Shortly thereafter he was also named a director of the International Telephone and Telegraph Corporation. Hill returned to Greyhound as chairman of the executive committee of Greyhound Corporation, the parent company of Atlantic Greyhound, and he devoted his energy to the expansion and promotion of motor transit. No stranger to the value of public relations, as a result of his government experience, Hill used massive advertising to promote Greyhound, emphasizing safety and reliability. From the late 1940s through the early 1950s, Greyhound had its greatest financial success under Hill's leadership. Surely and systematically, Hill guided the company and the motor transit industry toward complete domination over the railroads in passenger service.
Hill retired from Greyhound in 1957 but remained as chairman of the Association of Motor Bus Owners until shortly before his death in Clifton Forge, Virginia.
Achievements
Politics
Hill made no secret of his Republican affiliation. Hill asserted that the best way to avoid yet another war was to keep America fully prepared, and to this end he supported universal military training.

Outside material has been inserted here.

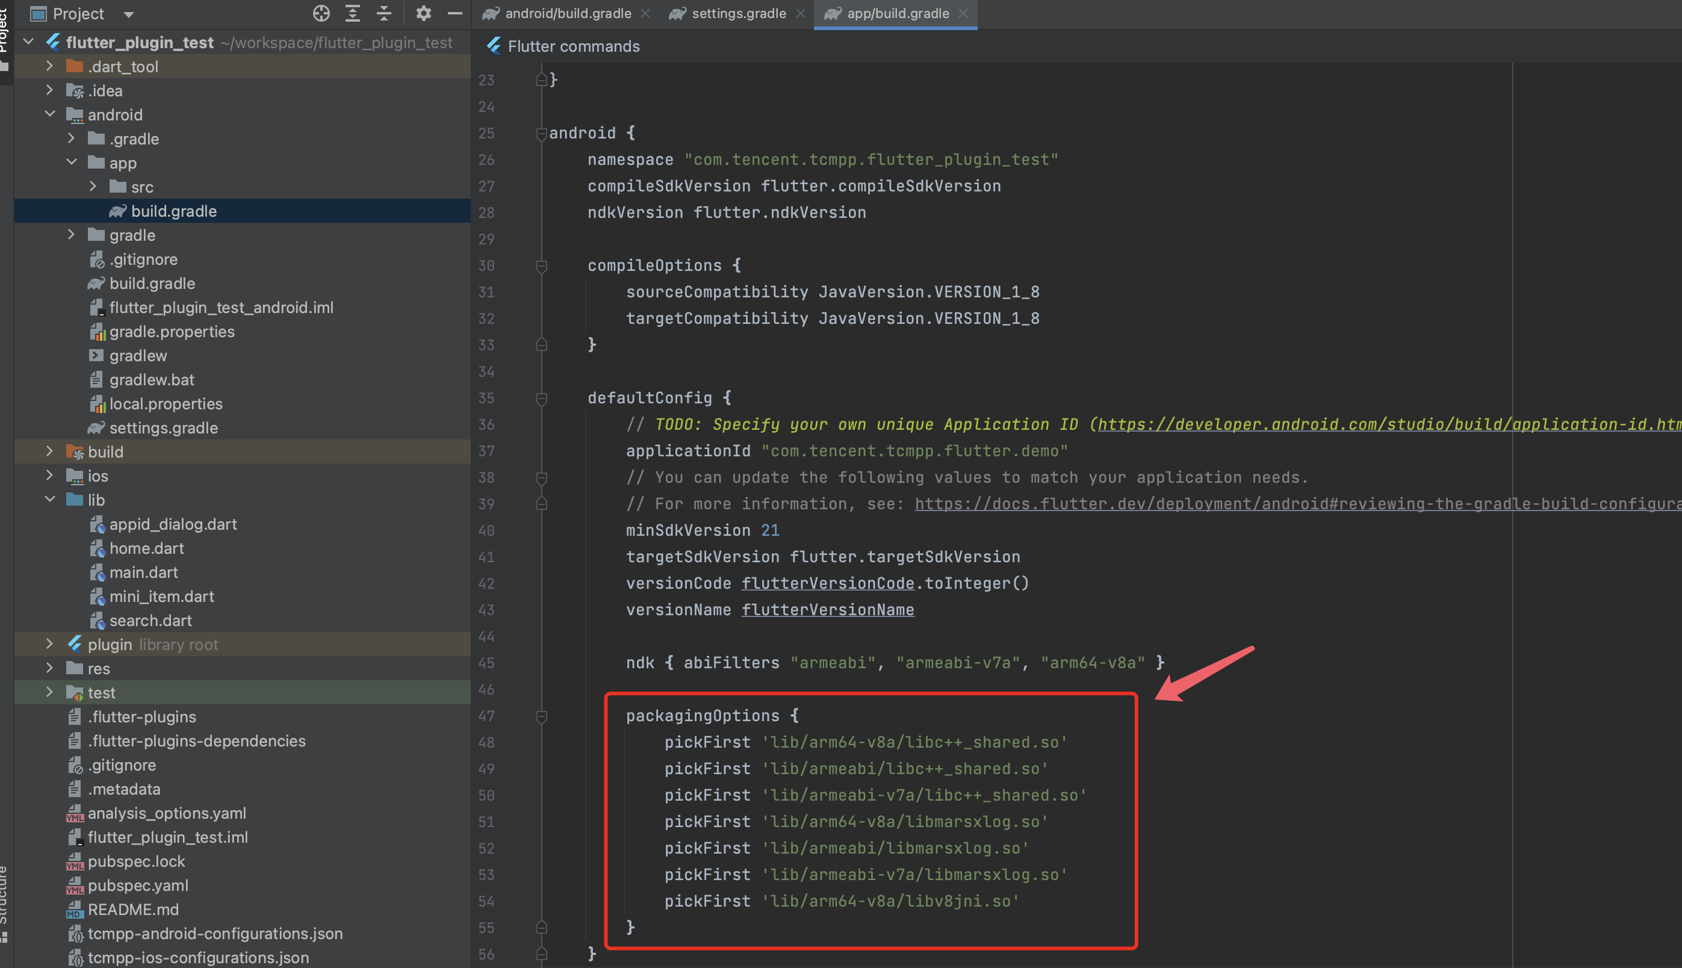Expand the src folder under app
Viewport: 1682px width, 968px height.
(x=93, y=187)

He coordinated economic mobilization and developed a plan for instantaneous mobilization of the country under an emergency powers act. Throughout the summer and fall of 1948, Hill and his associates drafted such legislation to be presented to the Eighty-first Congress.
Membership
Hill was a member of the Asociation of Motor Bus Owners.
Connections
After World War I, Hill married Caroline Quavier Staunton on June 6, 1918; they had two children. He and his first wife divorced, and on December 4, 1944, he married Mary McDowell Ellis.